- **A block of data**:
* START *
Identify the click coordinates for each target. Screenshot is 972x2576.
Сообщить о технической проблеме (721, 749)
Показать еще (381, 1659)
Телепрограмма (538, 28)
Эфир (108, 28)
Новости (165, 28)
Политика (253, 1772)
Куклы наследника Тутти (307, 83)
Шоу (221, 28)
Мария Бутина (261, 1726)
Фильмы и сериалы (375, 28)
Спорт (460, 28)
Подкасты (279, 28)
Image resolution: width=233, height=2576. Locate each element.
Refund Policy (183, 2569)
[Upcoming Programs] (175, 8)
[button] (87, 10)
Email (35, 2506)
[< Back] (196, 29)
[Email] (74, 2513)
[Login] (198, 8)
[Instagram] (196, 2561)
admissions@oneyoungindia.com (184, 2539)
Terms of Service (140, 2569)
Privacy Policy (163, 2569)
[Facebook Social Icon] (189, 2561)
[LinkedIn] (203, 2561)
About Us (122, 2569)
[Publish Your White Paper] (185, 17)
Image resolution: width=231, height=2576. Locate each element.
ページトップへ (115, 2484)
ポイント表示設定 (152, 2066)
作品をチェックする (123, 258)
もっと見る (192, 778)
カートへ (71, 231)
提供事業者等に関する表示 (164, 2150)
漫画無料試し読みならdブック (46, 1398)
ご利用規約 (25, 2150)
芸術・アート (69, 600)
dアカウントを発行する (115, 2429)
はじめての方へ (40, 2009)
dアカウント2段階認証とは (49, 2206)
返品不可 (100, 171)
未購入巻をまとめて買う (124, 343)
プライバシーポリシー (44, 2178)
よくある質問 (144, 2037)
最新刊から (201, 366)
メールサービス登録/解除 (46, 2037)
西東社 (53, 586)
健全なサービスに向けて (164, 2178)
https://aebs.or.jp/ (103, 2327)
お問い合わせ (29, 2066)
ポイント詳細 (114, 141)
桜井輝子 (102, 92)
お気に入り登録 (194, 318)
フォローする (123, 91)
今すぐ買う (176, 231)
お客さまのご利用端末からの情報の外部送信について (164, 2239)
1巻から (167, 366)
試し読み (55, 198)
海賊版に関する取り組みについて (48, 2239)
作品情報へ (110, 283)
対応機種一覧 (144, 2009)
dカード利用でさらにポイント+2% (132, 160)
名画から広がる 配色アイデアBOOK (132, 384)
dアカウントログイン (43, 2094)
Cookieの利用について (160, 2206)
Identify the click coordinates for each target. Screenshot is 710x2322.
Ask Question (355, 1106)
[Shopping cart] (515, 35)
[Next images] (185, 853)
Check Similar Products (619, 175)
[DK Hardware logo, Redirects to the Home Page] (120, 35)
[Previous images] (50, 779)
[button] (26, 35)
* END *
- **Your goal**:
Copy out every line of the listing without changing anything.

- **The completed task**:
Identify the click coordinates for each target. Screenshot is 972x2576.
Сообщить о технической проблеме (721, 749)
Показать еще (381, 1659)
Телепрограмма (538, 28)
Эфир (108, 28)
Новости (165, 28)
Политика (253, 1772)
Куклы наследника Тутти (307, 83)
Шоу (221, 28)
Мария Бутина (261, 1726)
Фильмы и сериалы (375, 28)
Спорт (460, 28)
Подкасты (279, 28)
Image resolution: width=233, height=2576. Locate each element.
Refund Policy (183, 2569)
[Upcoming Programs] (175, 8)
[button] (87, 10)
Email (35, 2506)
[< Back] (196, 29)
[Email] (74, 2513)
[Login] (198, 8)
[Instagram] (196, 2561)
admissions@oneyoungindia.com (184, 2539)
Terms of Service (140, 2569)
Privacy Policy (163, 2569)
[Facebook Social Icon] (189, 2561)
[LinkedIn] (203, 2561)
About Us (122, 2569)
[Publish Your White Paper] (185, 17)
Image resolution: width=231, height=2576. Locate each element.
ページトップへ (115, 2484)
ポイント表示設定 (152, 2066)
作品をチェックする (123, 258)
もっと見る (192, 778)
カートへ (71, 231)
提供事業者等に関する表示 (164, 2150)
漫画無料試し読みならdブック (46, 1398)
ご利用規約 (25, 2150)
芸術・アート (69, 600)
dアカウントを発行する (115, 2429)
はじめての方へ (40, 2009)
dアカウント2段階認証とは (49, 2206)
返品不可 (100, 171)
未購入巻をまとめて買う (124, 343)
プライバシーポリシー (44, 2178)
よくある質問 (144, 2037)
最新刊から (201, 366)
メールサービス登録/解除 (46, 2037)
西東社 (53, 586)
健全なサービスに向けて (164, 2178)
https://aebs.or.jp/ (103, 2327)
お問い合わせ (29, 2066)
ポイント詳細 (114, 141)
桜井輝子 (102, 92)
お気に入り登録 (194, 318)
フォローする (123, 91)
今すぐ買う (176, 231)
お客さまのご利用端末からの情報の外部送信について (164, 2239)
1巻から (167, 366)
試し読み (55, 198)
海賊版に関する取り組みについて (48, 2239)
作品情報へ (110, 283)
対応機種一覧 (144, 2009)
dカード利用でさらにポイント+2% (132, 160)
名画から広がる 配色アイデアBOOK (132, 384)
dアカウントログイン (43, 2094)
Cookieの利用について (160, 2206)
Identify the click coordinates for each target. Screenshot is 710x2322.
Ask Question (355, 1106)
[Shopping cart] (515, 35)
[Next images] (185, 853)
Check Similar Products (619, 175)
[DK Hardware logo, Redirects to the Home Page] (120, 35)
[Previous images] (50, 779)
[button] (26, 35)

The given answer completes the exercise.